The true injustice of affirmative action programs aimed at rectifying past discrimination relates to the victims of these programs: students who are guilty of no discrimination on their own but who are held collectively accountable for their race’s past actions. The message of Brown was that individuals cannot be defined by their skin color, that race is not relevant in students’ educational abilities and is therefore an improper means of separating children between different classrooms. Yet certain affirmative action policies do just that, reducing students to their membership in either victimized or privileged races and making admissions contingent on that membership.

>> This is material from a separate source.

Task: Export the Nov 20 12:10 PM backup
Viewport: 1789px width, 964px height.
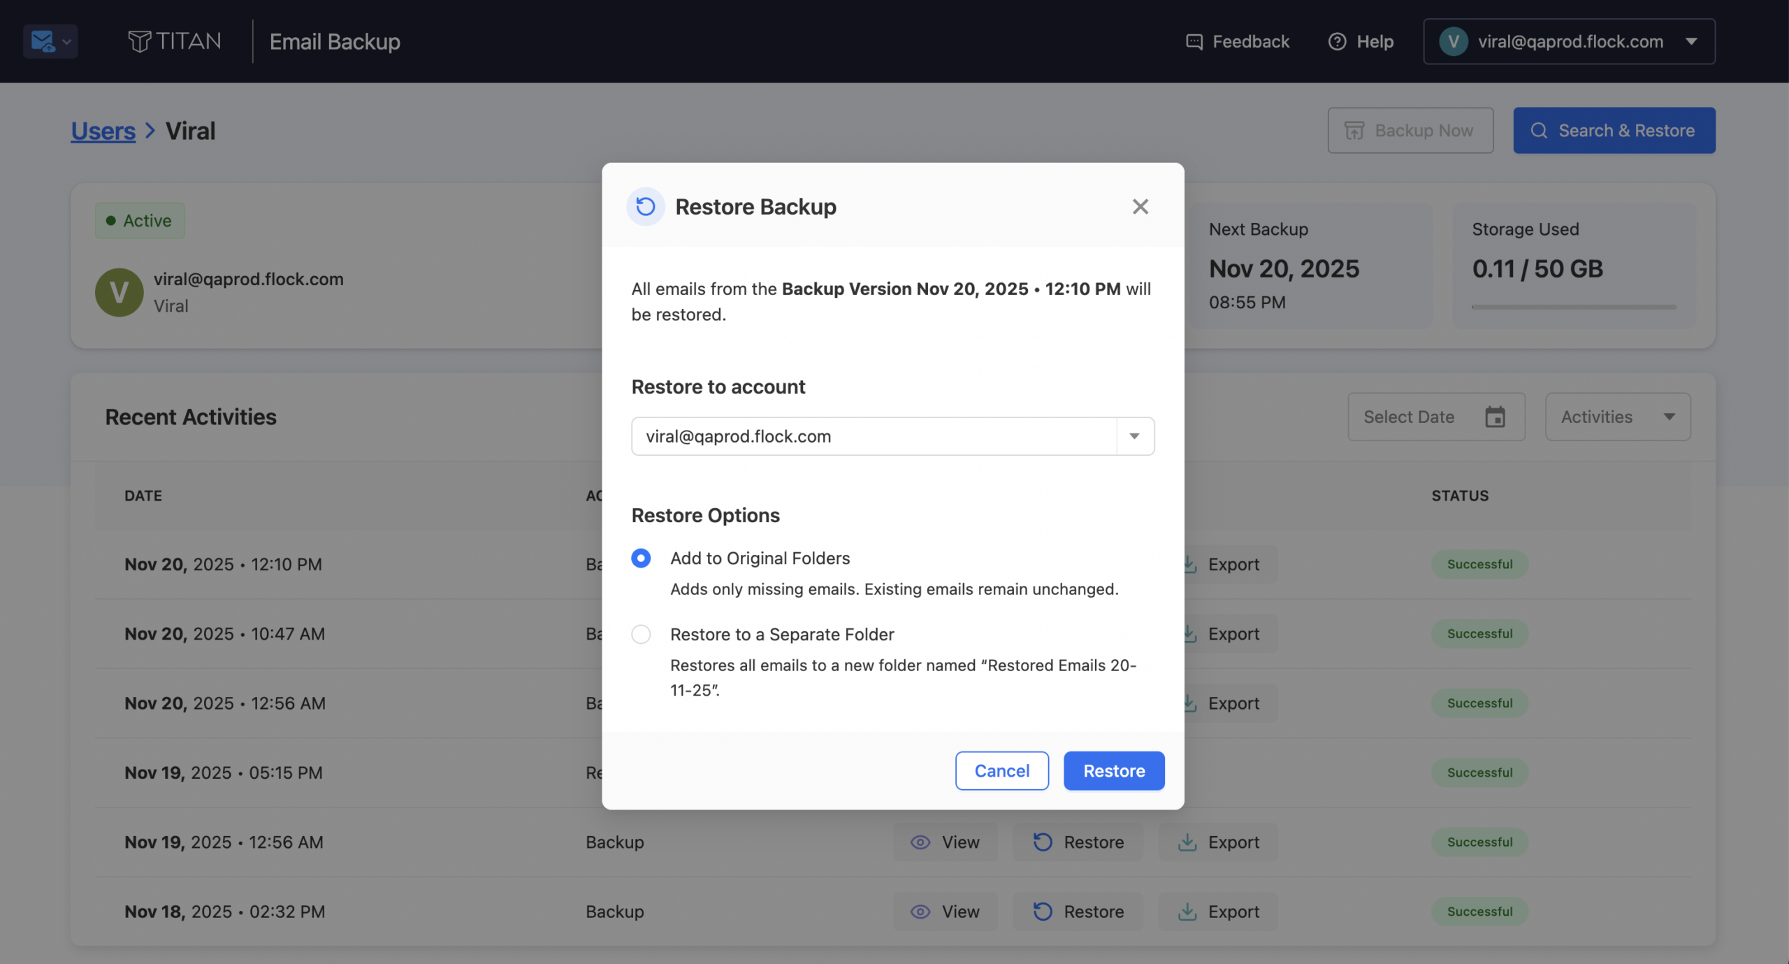Action: 1233,564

The same argument applies to the justification ultimately advanced by the Court in the 2003 case, which suggested that race-based affirmative action can be justified when it advances colleges’ compelling interests in achieving campus diversity. Certainly, colleges have an interest in exposing students to different perspectives in the classroom. However, race-based affirmative action programs assume that membership in a given racial group provides students with distinct viewpoints, when in fact, a number of socioeconomic factors likely play a greater role in contributing to their unique perspectives. The problem isn’t that students are being defined by one of their traits (race); it’s that the trait used to define them is an irrelevant one in evaluating their educational opportunities. For example, black students on average score 56 points lower than their white counterparts on the SATs; in contrast, students from the lowest socioeconomic grouping score 399 points lower than those from the highest.

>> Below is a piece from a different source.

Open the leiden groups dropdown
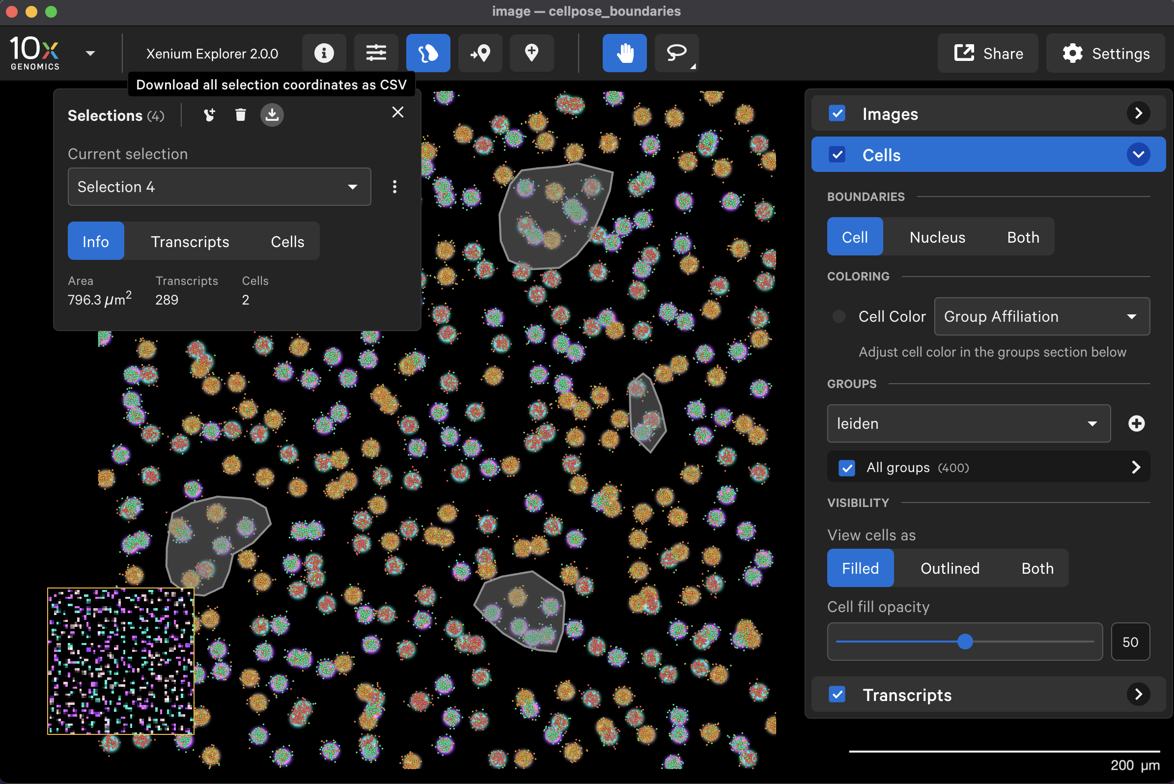The width and height of the screenshot is (1174, 784). (968, 424)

In addition, race-based affirmative action typically benefits only middle- and upper-class minority students, leaving poorer applicants, who truly need a leg-up in the admissions process, without options. A 2004 study of 146 top universities (most of which use race-based affirmative action) found that 74 percent of students were from the highest socioeconomic quartile, and only three percent came from the lowest. Furthermore, class-based systems can still provide for racial diversity on campus, especially when measures beyond personal wealth—such as local poverty levels, parents’ education, and neighborhood school quality—are used to measure socioeconomic status. The 2004 study indicated that race-based affirmative action programs resulted in a student body that consisted of 12 percent African-Americans and Latinos, while no affirmative action system lowered the value to four percent. Finally, a class-based system would provide ten percent representation for these groups. It wouldn’t bring minority admissions to the same levels as race-based systems, but it would come close, and it would do so without consigning students to particular races assumed to define their identities.

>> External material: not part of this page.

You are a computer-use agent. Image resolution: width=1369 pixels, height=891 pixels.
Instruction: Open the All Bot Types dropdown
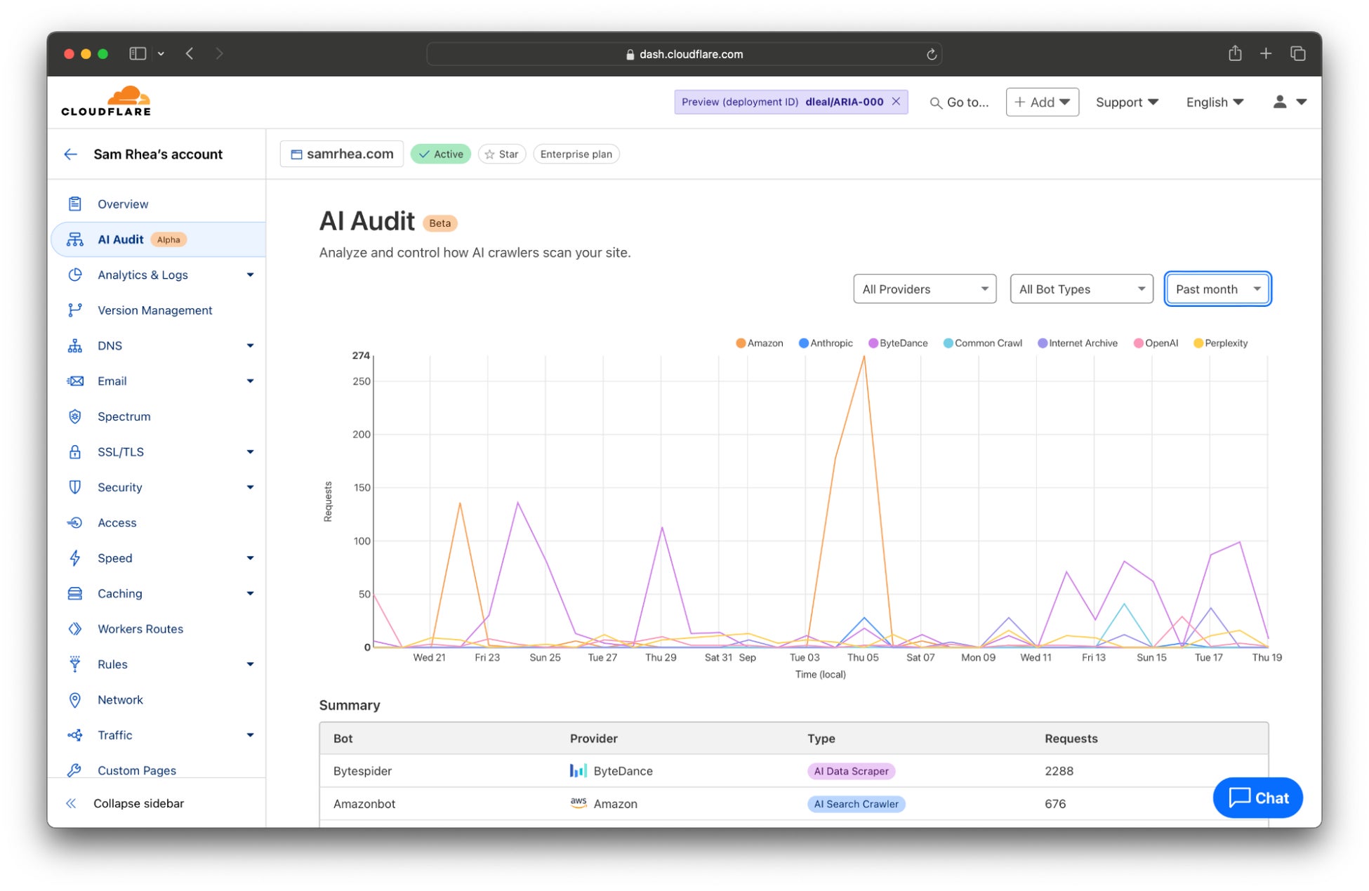tap(1080, 289)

In his dissent in the 1896 case of Plessy v. Ferguson—the case Brown overturned —Justice John Marshall Harlan noted, “Our constitution is color-blind, and neither knows nor tolerates classes among citizens.” Harlan’s words are even more relevant today, when racial differences have become an outdated means of establishing diversity and economic distinctions mark the best indicator for distinguishing applicants. Chief Justice John Roberts expressed it best: “The way to stop discrimination on the basis of race is to stop discriminating on the basis of race.” That’s the attitude that we should take—the attitude that Brown calls on us to take—in college admissions in the twenty-first century.

Peter M. Bozzo ’12, a Crimson editorial writer, is a government concentrator in Eliot House. His column appears biweekly.